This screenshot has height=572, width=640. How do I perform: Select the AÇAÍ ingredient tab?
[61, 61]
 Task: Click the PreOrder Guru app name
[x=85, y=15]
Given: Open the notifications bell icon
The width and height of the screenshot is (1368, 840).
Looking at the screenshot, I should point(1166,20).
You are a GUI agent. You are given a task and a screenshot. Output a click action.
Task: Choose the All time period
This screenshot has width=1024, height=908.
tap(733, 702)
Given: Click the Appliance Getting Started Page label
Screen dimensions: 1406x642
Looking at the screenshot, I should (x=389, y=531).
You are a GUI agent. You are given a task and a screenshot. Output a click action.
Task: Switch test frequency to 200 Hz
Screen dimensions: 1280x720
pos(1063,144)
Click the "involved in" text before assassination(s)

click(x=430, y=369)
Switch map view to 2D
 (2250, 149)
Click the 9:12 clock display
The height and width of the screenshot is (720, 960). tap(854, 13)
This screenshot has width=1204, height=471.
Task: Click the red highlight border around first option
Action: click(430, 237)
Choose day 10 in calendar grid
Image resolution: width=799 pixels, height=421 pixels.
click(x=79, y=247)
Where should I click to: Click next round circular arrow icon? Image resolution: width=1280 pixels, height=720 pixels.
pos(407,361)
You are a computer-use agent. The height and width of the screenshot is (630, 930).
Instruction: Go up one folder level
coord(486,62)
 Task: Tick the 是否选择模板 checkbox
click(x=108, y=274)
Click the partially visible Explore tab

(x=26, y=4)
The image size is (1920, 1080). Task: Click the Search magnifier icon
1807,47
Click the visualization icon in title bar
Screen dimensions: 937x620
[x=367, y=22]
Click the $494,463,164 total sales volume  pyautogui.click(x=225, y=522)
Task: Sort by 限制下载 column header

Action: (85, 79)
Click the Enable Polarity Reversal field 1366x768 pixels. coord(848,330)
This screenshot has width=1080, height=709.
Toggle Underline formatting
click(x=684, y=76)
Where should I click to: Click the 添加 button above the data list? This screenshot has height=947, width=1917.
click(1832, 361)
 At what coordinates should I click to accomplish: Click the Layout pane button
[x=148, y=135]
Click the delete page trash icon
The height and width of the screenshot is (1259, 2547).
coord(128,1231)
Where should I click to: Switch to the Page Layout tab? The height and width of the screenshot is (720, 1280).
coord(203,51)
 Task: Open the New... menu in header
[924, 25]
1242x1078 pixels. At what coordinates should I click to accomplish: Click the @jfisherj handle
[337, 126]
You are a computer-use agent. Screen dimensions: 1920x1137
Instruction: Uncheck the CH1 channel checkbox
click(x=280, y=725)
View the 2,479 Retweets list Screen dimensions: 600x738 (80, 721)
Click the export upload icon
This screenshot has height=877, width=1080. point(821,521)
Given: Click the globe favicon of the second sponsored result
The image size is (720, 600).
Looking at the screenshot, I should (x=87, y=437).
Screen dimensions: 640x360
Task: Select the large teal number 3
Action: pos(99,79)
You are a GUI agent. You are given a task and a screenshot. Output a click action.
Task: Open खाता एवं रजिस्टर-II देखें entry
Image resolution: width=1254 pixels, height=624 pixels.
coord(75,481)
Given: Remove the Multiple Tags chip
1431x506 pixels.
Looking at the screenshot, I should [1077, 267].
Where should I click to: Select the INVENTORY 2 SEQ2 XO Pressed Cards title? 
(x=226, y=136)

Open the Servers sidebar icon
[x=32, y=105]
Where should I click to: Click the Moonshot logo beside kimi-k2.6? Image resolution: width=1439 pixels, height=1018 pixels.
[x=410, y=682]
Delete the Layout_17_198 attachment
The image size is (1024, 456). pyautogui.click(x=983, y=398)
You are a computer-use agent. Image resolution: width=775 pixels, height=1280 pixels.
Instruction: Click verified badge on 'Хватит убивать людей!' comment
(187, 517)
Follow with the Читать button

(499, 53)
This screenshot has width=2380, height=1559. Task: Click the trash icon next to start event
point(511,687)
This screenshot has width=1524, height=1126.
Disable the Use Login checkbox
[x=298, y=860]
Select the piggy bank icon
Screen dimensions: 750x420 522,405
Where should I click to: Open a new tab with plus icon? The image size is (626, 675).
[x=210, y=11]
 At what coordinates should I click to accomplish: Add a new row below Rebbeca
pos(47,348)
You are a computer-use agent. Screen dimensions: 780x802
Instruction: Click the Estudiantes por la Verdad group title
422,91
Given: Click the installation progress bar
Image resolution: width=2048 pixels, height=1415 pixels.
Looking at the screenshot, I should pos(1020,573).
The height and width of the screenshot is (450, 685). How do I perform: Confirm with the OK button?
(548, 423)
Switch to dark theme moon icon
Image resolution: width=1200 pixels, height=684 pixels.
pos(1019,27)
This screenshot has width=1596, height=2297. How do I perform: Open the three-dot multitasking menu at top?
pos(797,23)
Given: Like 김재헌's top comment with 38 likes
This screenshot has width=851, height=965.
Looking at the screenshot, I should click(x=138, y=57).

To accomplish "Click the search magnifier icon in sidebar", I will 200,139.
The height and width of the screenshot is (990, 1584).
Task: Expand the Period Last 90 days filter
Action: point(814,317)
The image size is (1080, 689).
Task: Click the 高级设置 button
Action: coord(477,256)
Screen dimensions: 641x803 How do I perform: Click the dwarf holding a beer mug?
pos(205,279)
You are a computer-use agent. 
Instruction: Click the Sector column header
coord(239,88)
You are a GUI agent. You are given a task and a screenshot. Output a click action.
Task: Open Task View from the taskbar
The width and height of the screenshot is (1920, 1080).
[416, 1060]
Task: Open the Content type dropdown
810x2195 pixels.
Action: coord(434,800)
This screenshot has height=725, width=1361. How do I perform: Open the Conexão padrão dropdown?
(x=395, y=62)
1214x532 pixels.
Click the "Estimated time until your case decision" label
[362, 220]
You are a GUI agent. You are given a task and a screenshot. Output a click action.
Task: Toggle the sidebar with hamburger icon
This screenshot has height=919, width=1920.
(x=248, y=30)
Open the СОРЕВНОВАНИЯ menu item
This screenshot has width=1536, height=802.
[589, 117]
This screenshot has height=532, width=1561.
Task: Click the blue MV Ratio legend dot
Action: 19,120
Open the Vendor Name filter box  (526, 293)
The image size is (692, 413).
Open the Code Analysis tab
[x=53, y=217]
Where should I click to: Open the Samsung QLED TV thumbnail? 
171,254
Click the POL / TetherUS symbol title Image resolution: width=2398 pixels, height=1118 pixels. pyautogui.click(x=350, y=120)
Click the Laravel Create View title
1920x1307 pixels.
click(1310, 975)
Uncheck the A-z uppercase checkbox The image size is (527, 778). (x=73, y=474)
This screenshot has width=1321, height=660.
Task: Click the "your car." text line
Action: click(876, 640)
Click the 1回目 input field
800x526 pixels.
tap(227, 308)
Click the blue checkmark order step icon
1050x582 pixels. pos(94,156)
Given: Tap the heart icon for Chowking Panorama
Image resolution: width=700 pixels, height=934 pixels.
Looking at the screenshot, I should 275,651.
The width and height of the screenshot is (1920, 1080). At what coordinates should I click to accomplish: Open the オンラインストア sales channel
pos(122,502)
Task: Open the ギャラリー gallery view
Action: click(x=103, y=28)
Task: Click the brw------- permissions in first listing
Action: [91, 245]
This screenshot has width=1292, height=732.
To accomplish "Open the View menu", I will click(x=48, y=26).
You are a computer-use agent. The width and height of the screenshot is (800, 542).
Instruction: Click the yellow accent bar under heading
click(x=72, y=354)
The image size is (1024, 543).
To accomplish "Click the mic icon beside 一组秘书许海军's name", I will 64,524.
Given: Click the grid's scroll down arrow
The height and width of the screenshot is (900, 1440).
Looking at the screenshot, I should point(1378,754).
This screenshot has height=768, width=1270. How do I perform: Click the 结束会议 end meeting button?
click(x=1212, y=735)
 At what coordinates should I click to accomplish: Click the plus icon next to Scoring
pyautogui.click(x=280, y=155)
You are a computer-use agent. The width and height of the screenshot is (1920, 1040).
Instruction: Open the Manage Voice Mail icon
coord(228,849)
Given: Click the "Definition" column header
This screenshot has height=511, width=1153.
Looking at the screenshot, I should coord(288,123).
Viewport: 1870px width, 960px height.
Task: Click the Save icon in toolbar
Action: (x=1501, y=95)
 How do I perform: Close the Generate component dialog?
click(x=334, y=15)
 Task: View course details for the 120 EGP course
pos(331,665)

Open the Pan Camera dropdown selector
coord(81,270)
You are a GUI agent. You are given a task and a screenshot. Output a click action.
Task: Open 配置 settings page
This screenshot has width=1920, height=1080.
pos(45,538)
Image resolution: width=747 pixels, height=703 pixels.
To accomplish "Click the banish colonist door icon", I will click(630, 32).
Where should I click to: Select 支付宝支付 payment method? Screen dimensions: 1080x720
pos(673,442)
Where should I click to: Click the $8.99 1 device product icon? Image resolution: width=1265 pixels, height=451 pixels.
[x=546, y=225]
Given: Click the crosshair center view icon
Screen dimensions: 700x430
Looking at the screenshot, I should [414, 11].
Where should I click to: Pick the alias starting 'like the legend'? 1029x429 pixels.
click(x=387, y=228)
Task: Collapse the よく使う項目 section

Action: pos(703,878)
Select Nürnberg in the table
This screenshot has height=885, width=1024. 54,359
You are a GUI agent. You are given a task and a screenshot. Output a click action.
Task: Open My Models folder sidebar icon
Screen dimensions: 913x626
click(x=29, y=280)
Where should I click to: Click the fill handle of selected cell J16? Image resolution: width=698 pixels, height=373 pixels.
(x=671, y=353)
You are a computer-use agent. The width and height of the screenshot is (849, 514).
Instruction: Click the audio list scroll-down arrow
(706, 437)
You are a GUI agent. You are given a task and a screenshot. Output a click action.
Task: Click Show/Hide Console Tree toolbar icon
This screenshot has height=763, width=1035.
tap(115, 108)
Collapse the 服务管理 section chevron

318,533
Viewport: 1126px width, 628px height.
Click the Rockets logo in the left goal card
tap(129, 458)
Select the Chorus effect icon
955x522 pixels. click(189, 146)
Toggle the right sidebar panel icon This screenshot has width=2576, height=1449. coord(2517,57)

▶ **Goal**
Rewrite every row above from the line containing "Screen dimensions: 641x803" down to the line containing "(x=395, y=62)", including both of those lines and the requests, and offset each coordinate in the answers by adding 108. Change nothing else in those rows.

▶ **Result below**
Screen dimensions: 641x803 How do I perform: Click the dwarf holding a beer mug?
pos(313,387)
You are a computer-use agent. 
Instruction: Click the Sector column header
coord(347,196)
You are a GUI agent. You are given a task and a screenshot. Output a click action.
Task: Open Task View from the taskbar
The width and height of the screenshot is (1920, 1080).
[524, 1168]
Task: Open the Content type dropdown
810x2195 pixels.
Action: coord(542,908)
This screenshot has height=725, width=1361. How do I perform: Open the Conexão padrão dropdown?
(x=503, y=170)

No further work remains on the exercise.